Tanzania has used similar currency rules before. This time, enforcement is stricter and businesses that previously relied on informal invoicing practices now face a more rigid system. In turn, businesses—especially foreign ones—will have to adapt quickly.
Key Highlights of the Regulation
- •Local Payments Must Use TZS: All goods and services sold within Tanzania must be priced and paid for in Tanzanian shillings. This rule applies to all businesses, regardless of ownership or customer nationality.
- •Foreign Currency Pricing Banned: Businesses can no longer quote, invoice, or accept payments in US dollars, Kenyan shillings, or any other foreign currency.
- •Contract Review Period: Firms have 12 months to amend active contracts that include foreign currency payments. The government may void any non-compliant contract unless the Finance Ministry grants an exception.
- •Legal Enforcement: Companies that reject TZS or continue to use foreign currencies for local deals risk criminal penalties.
Notable Exceptions
The regulation allows a few exceptions:
- •Government payments to international or regional institutions based in Tanzania.
- •Transactions involving embassies and international organizations.
- •Foreign currency loans issued by Tanzanian financial institutions.
- •Purchases made at duty-free shops.

How Kenyan Firms Can Respond
For Kenyan firms, the best approach is to realign contracts, strengthen internal controls, and monitor the regulatory environment closely.

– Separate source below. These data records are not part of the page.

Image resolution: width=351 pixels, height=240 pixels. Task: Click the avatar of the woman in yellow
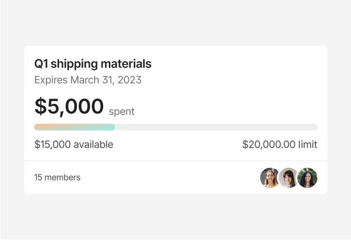coord(269,178)
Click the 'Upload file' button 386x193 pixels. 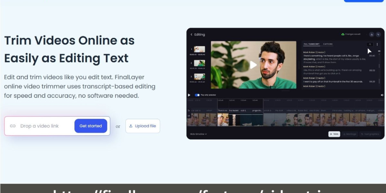142,126
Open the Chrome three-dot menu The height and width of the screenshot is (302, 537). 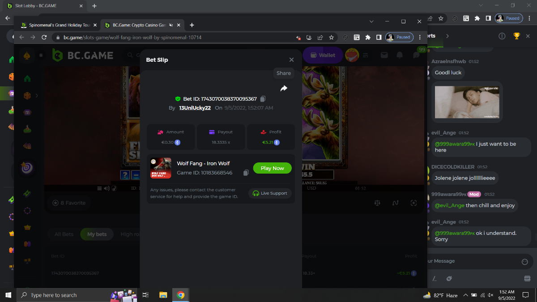click(420, 38)
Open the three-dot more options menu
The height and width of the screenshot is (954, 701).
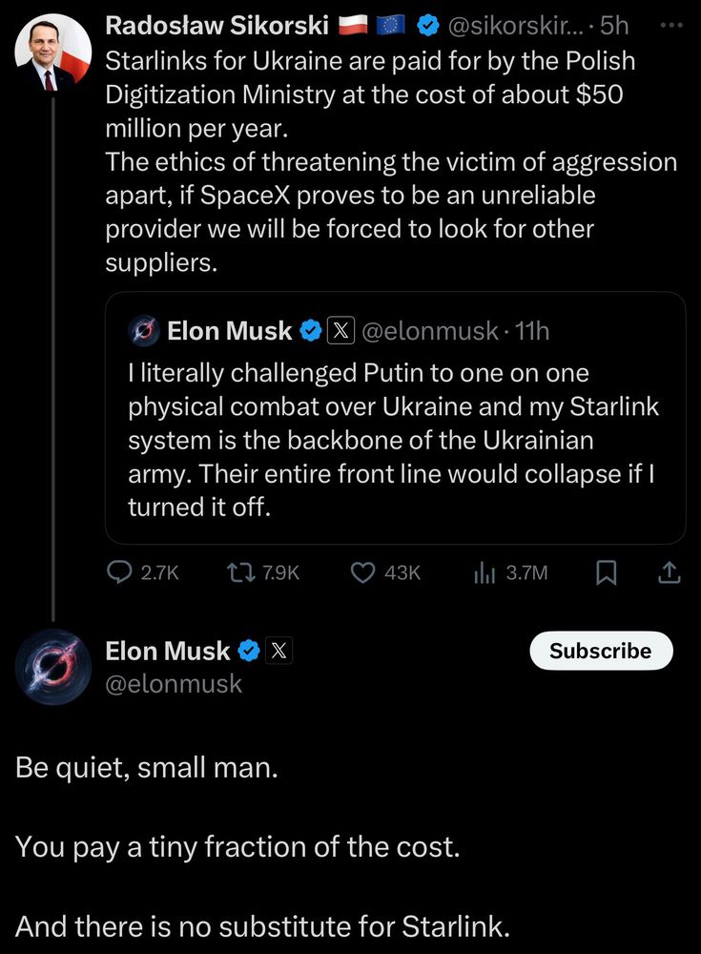point(671,26)
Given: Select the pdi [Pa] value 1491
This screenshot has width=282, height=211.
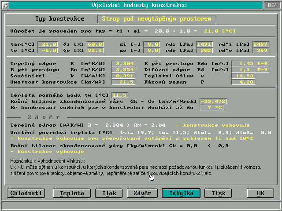Looking at the screenshot, I should tap(204, 44).
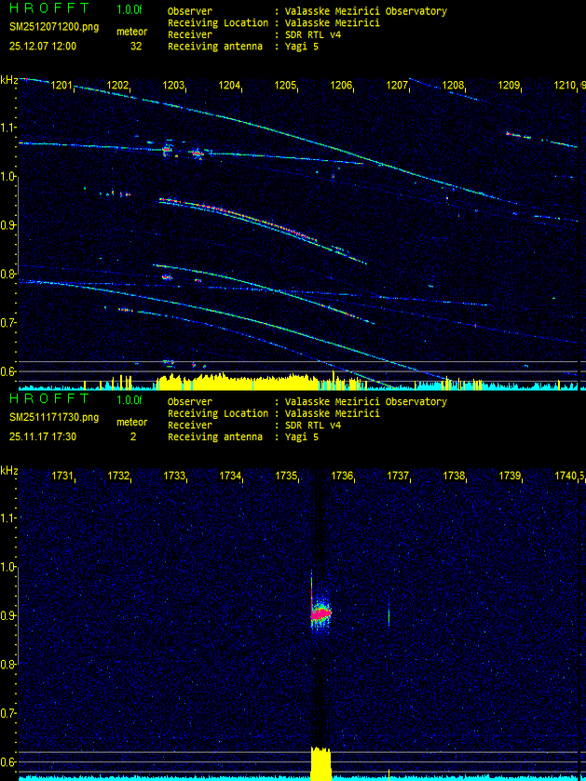Select the 1208 time marker

point(453,86)

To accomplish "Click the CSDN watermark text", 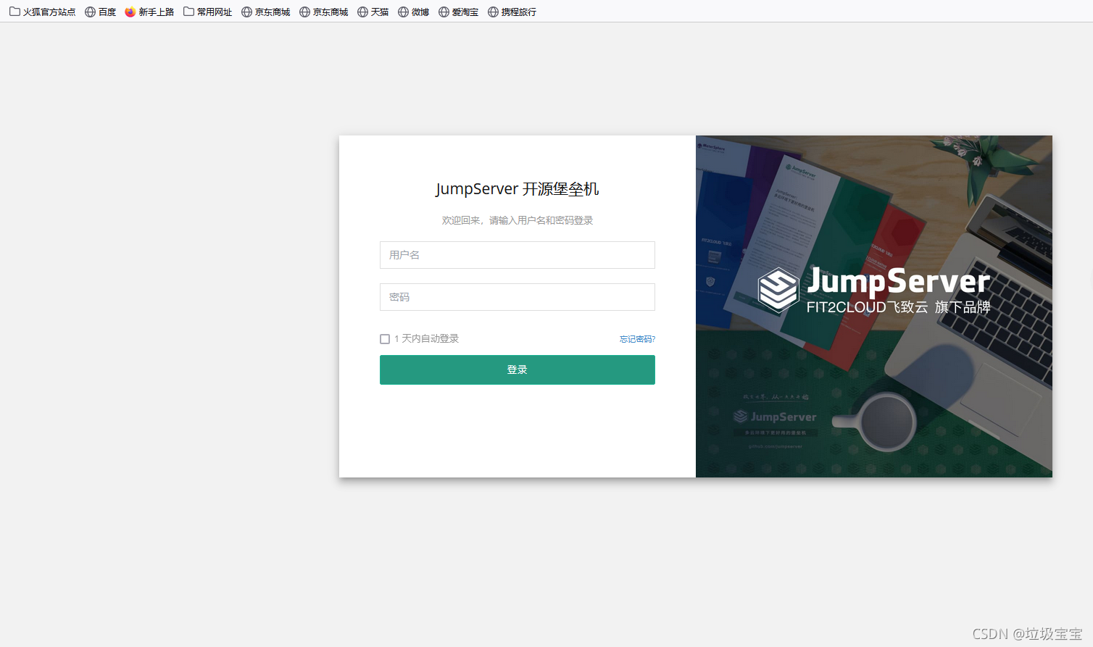I will tap(1026, 633).
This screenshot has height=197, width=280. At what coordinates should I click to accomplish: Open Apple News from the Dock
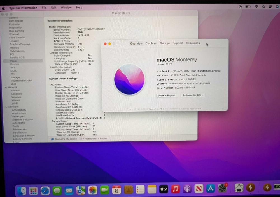[x=198, y=189]
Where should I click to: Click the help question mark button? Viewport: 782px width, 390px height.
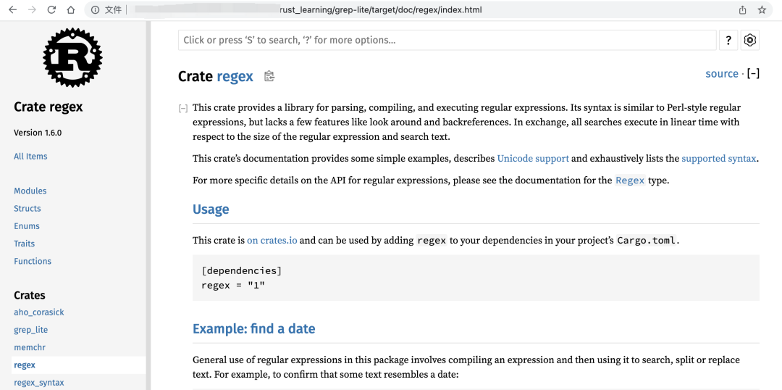pos(728,41)
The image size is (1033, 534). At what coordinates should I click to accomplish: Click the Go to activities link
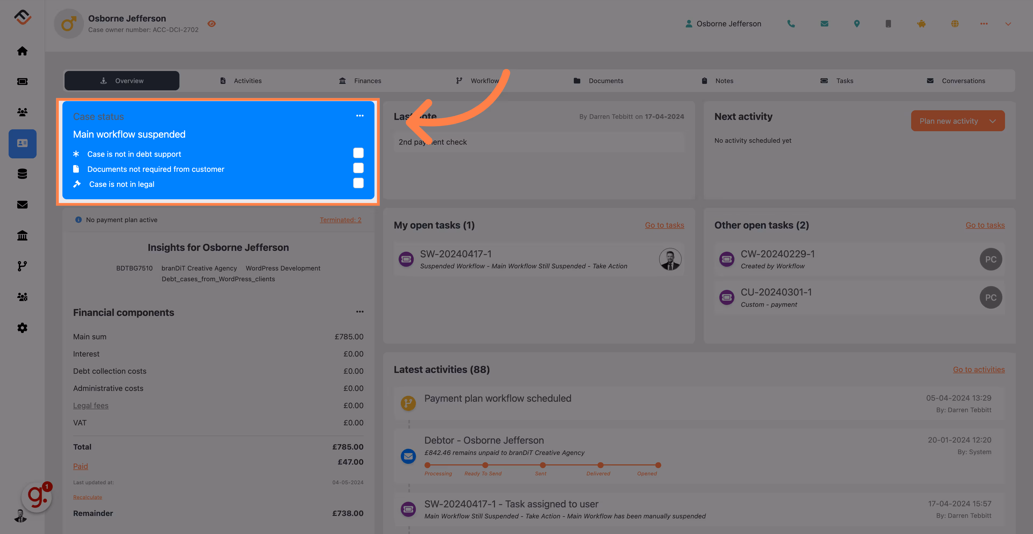pos(978,370)
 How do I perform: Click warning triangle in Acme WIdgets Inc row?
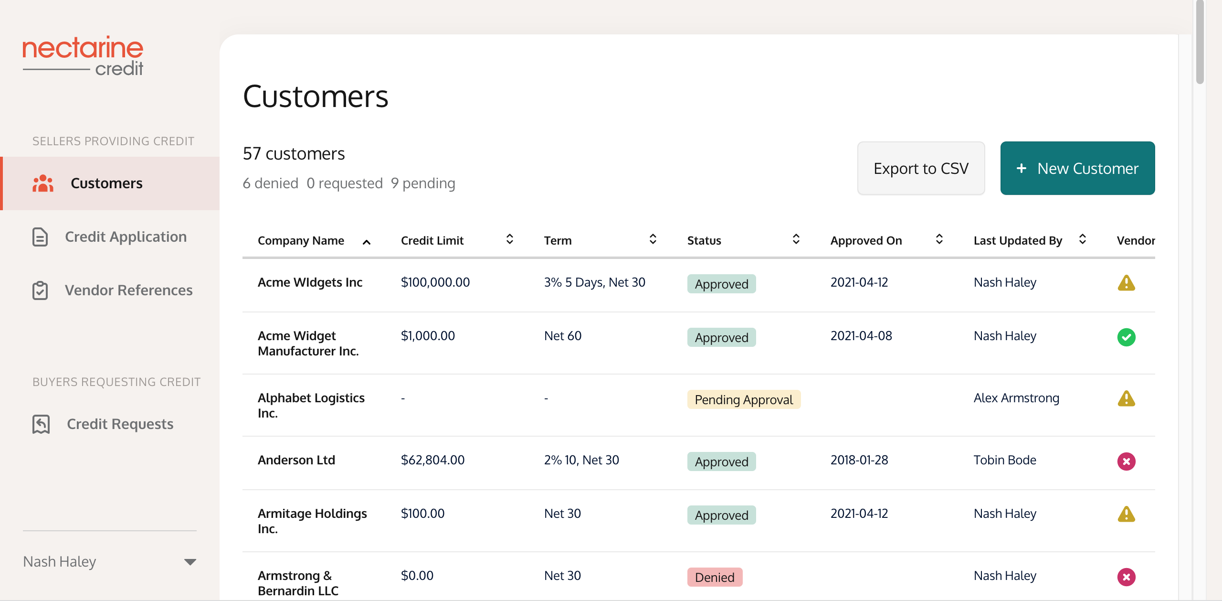point(1126,283)
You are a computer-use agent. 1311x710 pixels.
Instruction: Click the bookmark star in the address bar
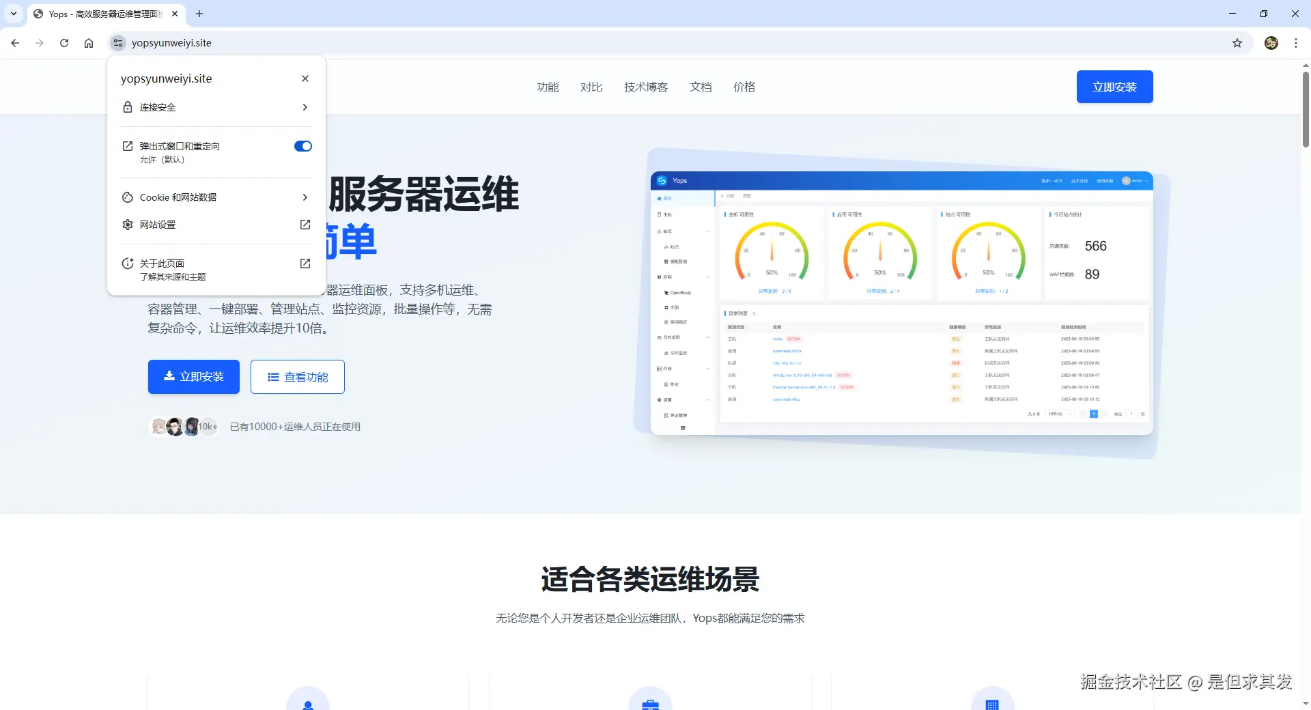pos(1237,42)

With the right changes, they can stay compliant and protect their bottom line.
Kenyan companies should act quickly to stay compliant and avoid exposure:
1. Revise Contracts
Update all active agreements to reflect payment terms in TZS.
2. Reprice Goods and Services
Adjust pricing models and marketing materials to reflect the local currency.
3. Update Internal Systems
Ensure accounting, billing, and financial platforms support transactions in TZS.
4. Track Forex Trends
Monitor exchange rates regularly to plan for currency conversion impacts and minimize financial losses.